SELECTED TEXT -
Even with access to a wealth of data, the availability of talent versed in the building of digital tools powered by frontier technologies still presents a hurdle in how far their impact can go in a country where computing skills are largely acquirable by a privileged few.

Nigeria’s tertiary institutions’ dated curricula also fails to take into consideration the skill and career needs of the future. However, there are a number of organisations standing in to fill the gap. One of such is Data Science Nigeria (DSN). Founded in 2016, the organisation provides a diverse set of training in Artificial Intelligence and Machine Learning. It also has a vast network of student groups across the country and founder, Olubayo Adekanmbi, says the vision is “to raise 1 million AI talents in 10 years”. While it offers practical training using realistic datasets and solving real-time problems online, the organisation also overcomes the challenges of internet access through an offline solution, a 2Terabyte hard disk referred to as the AI Knowledge Box. With over 10,000 lectures culled from top global universities like the Massachusetts Institute of Technology, the drives are distributed to students at no cost.

DSN also fills an important role in talent development among corporate Nigerian organisations looking to employ some of these technologies in their product and service development.

Peer-to-peer group, AI Saturdays, is also another organisation filling the talent space in the country. Over a two month period, the group comes together every Saturday for a full-day of learning, knowledge sharing and hands-on learning in the field of Machine Learning, Artificial Intelligence and data analytics.

EXERCISE DATA -
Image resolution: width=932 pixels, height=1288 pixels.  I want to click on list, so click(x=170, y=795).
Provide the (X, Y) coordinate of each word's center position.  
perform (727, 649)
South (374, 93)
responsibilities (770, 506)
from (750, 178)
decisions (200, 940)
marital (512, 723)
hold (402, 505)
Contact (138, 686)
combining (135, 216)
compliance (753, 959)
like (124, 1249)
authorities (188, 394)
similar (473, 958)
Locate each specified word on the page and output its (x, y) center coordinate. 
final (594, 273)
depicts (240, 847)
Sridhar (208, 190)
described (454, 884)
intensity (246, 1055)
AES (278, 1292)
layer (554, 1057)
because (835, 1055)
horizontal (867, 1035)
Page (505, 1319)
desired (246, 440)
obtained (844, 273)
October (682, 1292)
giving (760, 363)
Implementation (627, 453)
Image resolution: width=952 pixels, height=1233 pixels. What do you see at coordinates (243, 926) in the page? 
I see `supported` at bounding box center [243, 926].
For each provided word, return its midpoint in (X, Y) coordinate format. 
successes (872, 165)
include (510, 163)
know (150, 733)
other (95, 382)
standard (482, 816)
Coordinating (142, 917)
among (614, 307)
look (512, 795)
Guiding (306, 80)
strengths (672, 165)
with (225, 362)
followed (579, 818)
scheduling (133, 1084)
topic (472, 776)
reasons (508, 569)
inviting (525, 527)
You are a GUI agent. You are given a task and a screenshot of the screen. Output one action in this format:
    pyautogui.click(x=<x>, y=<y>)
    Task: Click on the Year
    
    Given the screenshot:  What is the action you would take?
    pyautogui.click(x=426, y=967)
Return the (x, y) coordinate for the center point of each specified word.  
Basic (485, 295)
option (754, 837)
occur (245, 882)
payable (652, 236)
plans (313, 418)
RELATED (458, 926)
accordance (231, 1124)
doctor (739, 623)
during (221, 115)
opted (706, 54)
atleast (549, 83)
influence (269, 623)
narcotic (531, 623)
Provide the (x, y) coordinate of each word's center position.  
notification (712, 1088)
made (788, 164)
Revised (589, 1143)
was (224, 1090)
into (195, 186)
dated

BRIEF A - Reproduce the stretch of the passage on AI talent training in Nigeria from "Peer-to-peer group, AI" through "and data analytics.".
BRIEF B - Carry on the passage about AI talent training in Nigeria, picking up right after its final sentence.

EXERCISE ANSWER A -
Peer-to-peer group, AI Saturdays, is also another organisation filling the talent space in the country. Over a two month period, the group comes together every Saturday for a full-day of learning, knowledge sharing and hands-on learning in the field of Machine Learning, Artificial Intelligence and data analytics.

EXERCISE ANSWER B -
The roles these organisations play in the talent development space have immensely contributed to increased awareness of the areas where these technologies can impact various economic sectors particularly in a country looking to override failed traditional systems.

However, to really feel the impact, tens and hundreds of these need to be established in various geopolitical zones particularly in tertiary institutions which, like in more advanced countries, are test beds for new innovation and technology development.

And this matters because of the third factor that needs to be addressed for these technologies to really reach the kind of impact that is possible.

Across the world, intelligent technology is becoming more heavily relied upon in various segments of society. Big Data companies like Facebook and Google remain at the forefront of these developments from facial recognition to identity verification systems. Chatbots, predictability systems employed by companies like Netflix are all part of examples of these systems in practical use. As with the technology solutions that the ecosystem in Nigeria is building, there are problems unique to us within the context of our societies that a Google AI system may not be able to accurately address. And so, to find the use cases for these technologies within our context, we must start to equip and build out these technologies to suit our specific concerns.

Global companies like Google, create holistic intelligent systems out of datasets. But these datasets have increasingly been said to be less inclusive of representation from this part of the world. In spite of caveats that note these limitations, scientists have been using their own datasets to build solutions.

“We can’t wait for people to say I don’t have Nigerian data,” says Adekanmbi. “Somebody’s got to collect it.”

The work is really just beginning with frontier technologies in Nigeria, but it is not all hype. There are startups already innovating along these lines and some support by the government in terms of policy development geared towards addressing some of the challenges in the ecosystem.

However, to really impact the way we adopt technology across various sectors of the country and to nail where these technologies can effectively and precisely become a huge influence, solving the talent/research, infrastructure and data access problems in concert is non-negotiable and imperative.